DATA SUPPLIED

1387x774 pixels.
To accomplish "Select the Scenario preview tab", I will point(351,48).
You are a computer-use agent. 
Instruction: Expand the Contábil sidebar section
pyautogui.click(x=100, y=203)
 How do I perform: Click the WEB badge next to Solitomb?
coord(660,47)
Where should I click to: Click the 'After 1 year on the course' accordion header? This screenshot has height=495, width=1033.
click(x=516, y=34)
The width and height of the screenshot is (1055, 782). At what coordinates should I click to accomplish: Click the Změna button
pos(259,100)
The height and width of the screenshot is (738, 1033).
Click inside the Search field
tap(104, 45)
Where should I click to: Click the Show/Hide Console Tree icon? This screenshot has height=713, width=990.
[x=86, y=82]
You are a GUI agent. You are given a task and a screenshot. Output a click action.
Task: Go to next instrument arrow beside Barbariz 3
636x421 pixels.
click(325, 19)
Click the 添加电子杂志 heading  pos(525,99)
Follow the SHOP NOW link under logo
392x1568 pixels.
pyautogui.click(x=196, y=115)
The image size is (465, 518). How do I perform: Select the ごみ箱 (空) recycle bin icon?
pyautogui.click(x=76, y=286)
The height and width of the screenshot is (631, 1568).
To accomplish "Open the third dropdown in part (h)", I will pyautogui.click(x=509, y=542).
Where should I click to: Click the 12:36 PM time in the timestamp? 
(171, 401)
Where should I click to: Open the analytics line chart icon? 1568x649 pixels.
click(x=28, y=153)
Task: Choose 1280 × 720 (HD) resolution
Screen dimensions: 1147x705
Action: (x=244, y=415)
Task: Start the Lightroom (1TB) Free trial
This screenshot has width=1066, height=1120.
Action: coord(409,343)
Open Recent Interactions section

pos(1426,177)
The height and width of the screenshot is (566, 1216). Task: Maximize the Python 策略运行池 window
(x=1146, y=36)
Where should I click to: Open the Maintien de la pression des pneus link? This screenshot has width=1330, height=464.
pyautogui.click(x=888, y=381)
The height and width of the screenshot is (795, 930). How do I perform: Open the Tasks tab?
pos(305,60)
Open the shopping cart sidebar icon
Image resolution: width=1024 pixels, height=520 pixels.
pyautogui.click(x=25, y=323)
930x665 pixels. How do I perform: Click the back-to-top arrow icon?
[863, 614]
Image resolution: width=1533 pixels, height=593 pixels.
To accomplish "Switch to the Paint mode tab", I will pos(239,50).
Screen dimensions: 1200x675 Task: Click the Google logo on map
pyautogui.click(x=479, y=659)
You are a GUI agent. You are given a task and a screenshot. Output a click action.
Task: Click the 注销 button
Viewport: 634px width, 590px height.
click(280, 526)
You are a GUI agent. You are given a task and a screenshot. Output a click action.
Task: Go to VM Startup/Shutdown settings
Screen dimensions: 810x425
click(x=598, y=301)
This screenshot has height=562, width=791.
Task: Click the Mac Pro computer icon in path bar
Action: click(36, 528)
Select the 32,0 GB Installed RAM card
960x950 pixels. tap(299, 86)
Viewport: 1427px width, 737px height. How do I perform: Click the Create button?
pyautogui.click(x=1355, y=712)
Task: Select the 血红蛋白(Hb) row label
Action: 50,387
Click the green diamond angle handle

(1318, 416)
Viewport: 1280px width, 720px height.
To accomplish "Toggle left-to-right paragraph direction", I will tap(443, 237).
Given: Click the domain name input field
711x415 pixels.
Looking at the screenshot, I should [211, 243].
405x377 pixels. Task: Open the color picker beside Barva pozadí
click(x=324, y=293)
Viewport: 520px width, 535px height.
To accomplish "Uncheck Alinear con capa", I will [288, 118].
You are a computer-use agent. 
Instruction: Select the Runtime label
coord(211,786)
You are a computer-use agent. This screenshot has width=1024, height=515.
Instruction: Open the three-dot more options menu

TRY IT
Line by line, retype all of the records exactly.

EXERCISE RESPONSE
1387x774 pixels.
To accomplish "Select the Scenario preview tab", I will point(351,48).
You are a computer-use agent. 
Instruction: Expand the Contábil sidebar section
pyautogui.click(x=100, y=203)
 How do I perform: Click the WEB badge next to Solitomb?
coord(660,47)
Where should I click to: Click the 'After 1 year on the course' accordion header? This screenshot has height=495, width=1033.
click(x=516, y=34)
The width and height of the screenshot is (1055, 782). At what coordinates should I click to accomplish: Click the Změna button
pos(259,100)
The height and width of the screenshot is (738, 1033).
Click inside the Search field
tap(104, 45)
Where should I click to: Click the Show/Hide Console Tree icon? This screenshot has height=713, width=990.
[x=86, y=82]
You are a GUI agent. You are given a task and a screenshot. Output a click action.
Task: Go to next instrument arrow beside Barbariz 3
636x421 pixels.
click(325, 19)
Click the 添加电子杂志 heading  pos(525,99)
Follow the SHOP NOW link under logo
392x1568 pixels.
pyautogui.click(x=196, y=115)
The image size is (465, 518). How do I perform: Select the ごみ箱 (空) recycle bin icon?
pyautogui.click(x=76, y=286)
The height and width of the screenshot is (631, 1568).
To accomplish "Open the third dropdown in part (h)", I will pyautogui.click(x=509, y=542).
Where should I click to: Click the 12:36 PM time in the timestamp? 
(171, 401)
Where should I click to: Open the analytics line chart icon? 1568x649 pixels.
click(x=28, y=153)
Task: Choose 1280 × 720 (HD) resolution
Screen dimensions: 1147x705
Action: (x=244, y=415)
Task: Start the Lightroom (1TB) Free trial
This screenshot has width=1066, height=1120.
Action: coord(409,343)
Open Recent Interactions section

pos(1426,177)
The height and width of the screenshot is (566, 1216). Task: Maximize the Python 策略运行池 window
(x=1146, y=36)
Where should I click to: Open the Maintien de la pression des pneus link? This screenshot has width=1330, height=464.
pyautogui.click(x=888, y=381)
The height and width of the screenshot is (795, 930). How do I perform: Open the Tasks tab?
pos(305,60)
Open the shopping cart sidebar icon
Image resolution: width=1024 pixels, height=520 pixels.
pyautogui.click(x=25, y=323)
930x665 pixels. How do I perform: Click the back-to-top arrow icon?
[863, 614]
Image resolution: width=1533 pixels, height=593 pixels.
To accomplish "Switch to the Paint mode tab", I will pos(239,50).
Screen dimensions: 1200x675 Task: Click the Google logo on map
pyautogui.click(x=479, y=659)
You are a GUI agent. You are given a task and a screenshot. Output a click action.
Task: Click the 注销 button
Viewport: 634px width, 590px height.
click(280, 526)
You are a GUI agent. You are given a task and a screenshot. Output a click action.
Task: Go to VM Startup/Shutdown settings
Screen dimensions: 810x425
click(x=598, y=301)
This screenshot has height=562, width=791.
Task: Click the Mac Pro computer icon in path bar
Action: click(36, 528)
Select the 32,0 GB Installed RAM card
960x950 pixels. tap(299, 86)
Viewport: 1427px width, 737px height. How do I perform: Click the Create button?
pyautogui.click(x=1355, y=712)
Task: Select the 血红蛋白(Hb) row label
Action: 50,387
Click the green diamond angle handle

(1318, 416)
Viewport: 1280px width, 720px height.
To accomplish "Toggle left-to-right paragraph direction", I will tap(443, 237).
Given: Click the domain name input field
711x415 pixels.
Looking at the screenshot, I should [211, 243].
405x377 pixels. Task: Open the color picker beside Barva pozadí
click(x=324, y=293)
Viewport: 520px width, 535px height.
To accomplish "Uncheck Alinear con capa", I will [288, 118].
You are a computer-use agent. 
Instruction: Select the Runtime label
coord(211,786)
You are a computer-use agent. This screenshot has width=1024, height=515.
Instruction: Open the three-dot more options menu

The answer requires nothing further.